5. Ligands and prosthetic groups provide additional functional and structural elements, such as metals in metalloenzymes, heme in hemoglobin and cytochromes, and lipids in lipoproteins. Proteins without their associated ligands are often referred to as apoproteins (e.g., apotransferrin without iron, apolipoproteins without lipid).


Many proteins are organized with subassemblies of smaller structural units or domains somewhat analogous to a string of beads. Similar domains may occur in different proteins, but diversity in structure is possible through assembly of domains in different combinations and three-dimensional configurations.
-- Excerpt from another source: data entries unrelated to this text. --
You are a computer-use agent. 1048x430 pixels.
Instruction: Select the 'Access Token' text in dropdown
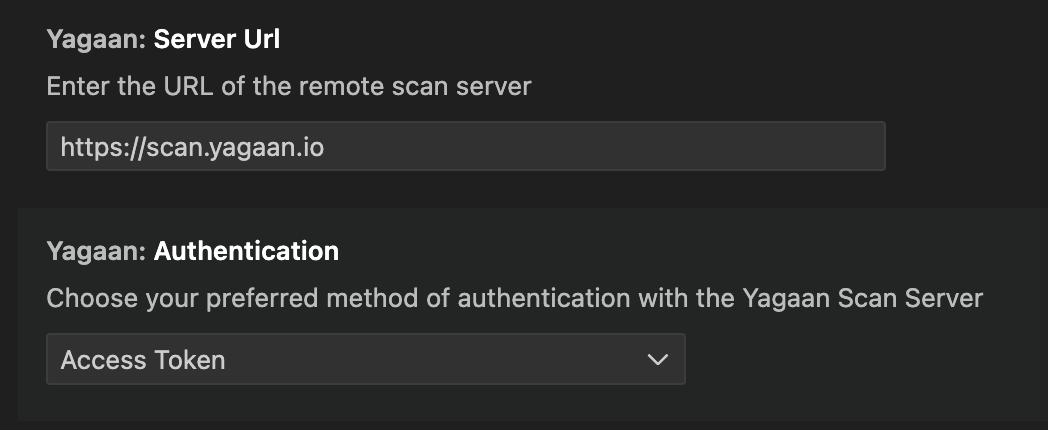pos(143,360)
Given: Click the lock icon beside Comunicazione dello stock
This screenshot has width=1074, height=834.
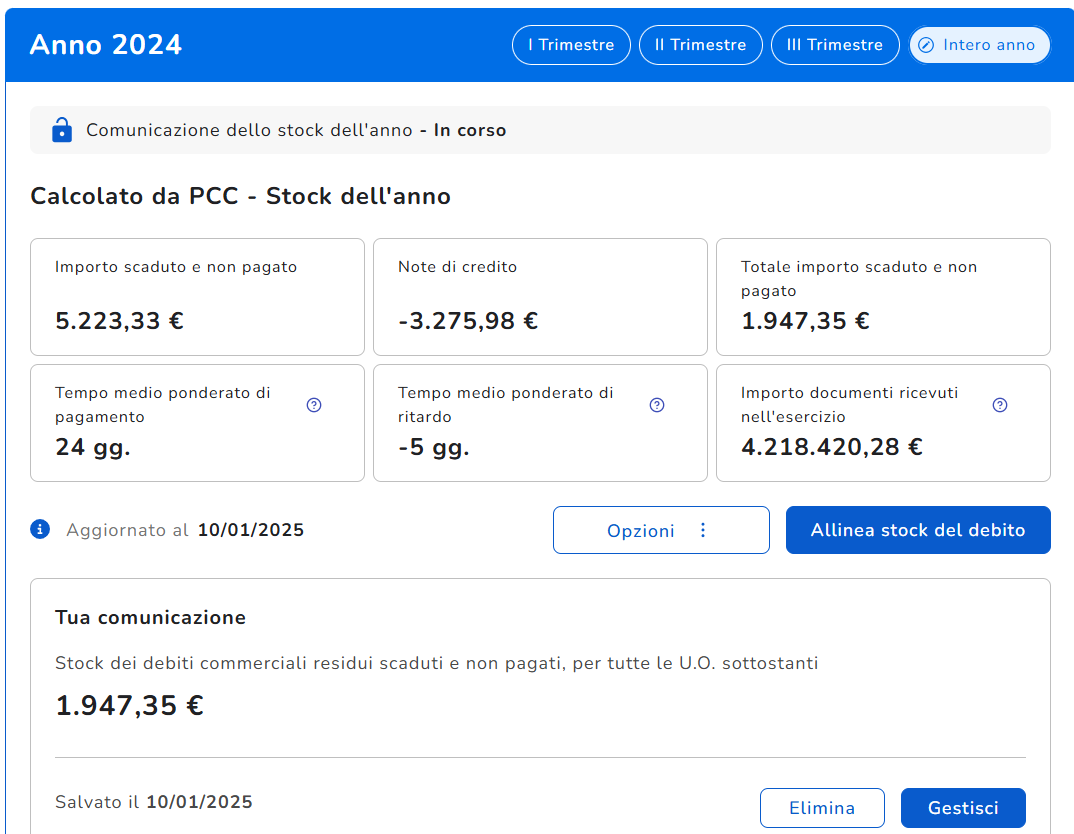Looking at the screenshot, I should pyautogui.click(x=62, y=130).
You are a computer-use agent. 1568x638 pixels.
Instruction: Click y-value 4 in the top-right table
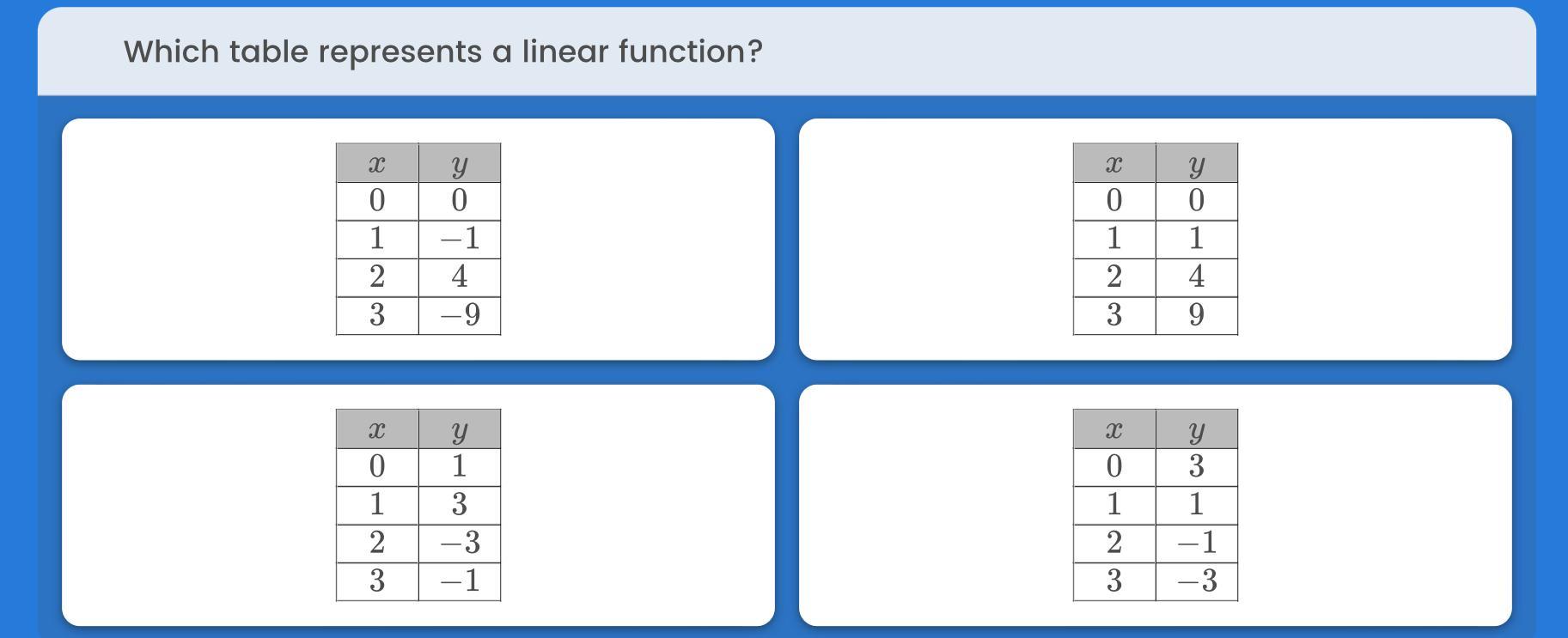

This is exemplified by a number of proteins of the coagulation and complement systems that are formed from different combinations of small globular domains. Many gene products have arisen from duplication of common ancestral genes. Homologous genes not only commonly have sequence homology but fold into similar three-dimensional structures. The serpin (originally from serine proteinase inhibitor) superfamily consists of more than 1000 related proteins in different organisms that have been subdivided into 16 clades (lettered A through P).88 Humans have 36 serpins, of which 29 are protease inhibitors and 7 lack protease inhibitor function.88 Serpins that act as protease inhibitors in plasma include α1-antitrypsin, α1-antichymotrypsin, α2-antiplasmin, antithrombin III, C1 inhibitor, heparin cofactor II, protein C inhibitor, and plasminogen activator inhibitor-1. Some serpins without known protease inhibitor function are cortisol-binding globulin, thyroxine-binding globulin, angiotensinogen, intracellular proteins, heat shock protein 47, and the tumor suppressor maspin. Serpins illustrate how a common structure is adapted to multiple functions. Extensive information about structures of serpins provides insight into disorders of protein conformation and folding discussed later. Other examples of families of plasma proteins are the albumin and lipocalin families. The albumin family includes albumin, α-fetoprotein, and afamin.121 The lipocalin family includes several plasma proteins such as α1-acid glycoprotein, retinol-binding protein, apolipoprotein D, α1-microglobulin, prostaglandin D synthase (β-trace), β-lactoglobulin, neutrophil gelatinase-associated lipocalin (NGAL), inter-α-trypsin inhibitor, and C8 γ-chain.171 Lipocalins generally have a barrel-shaped structure that is well suited to serve as a carrier for small molecules.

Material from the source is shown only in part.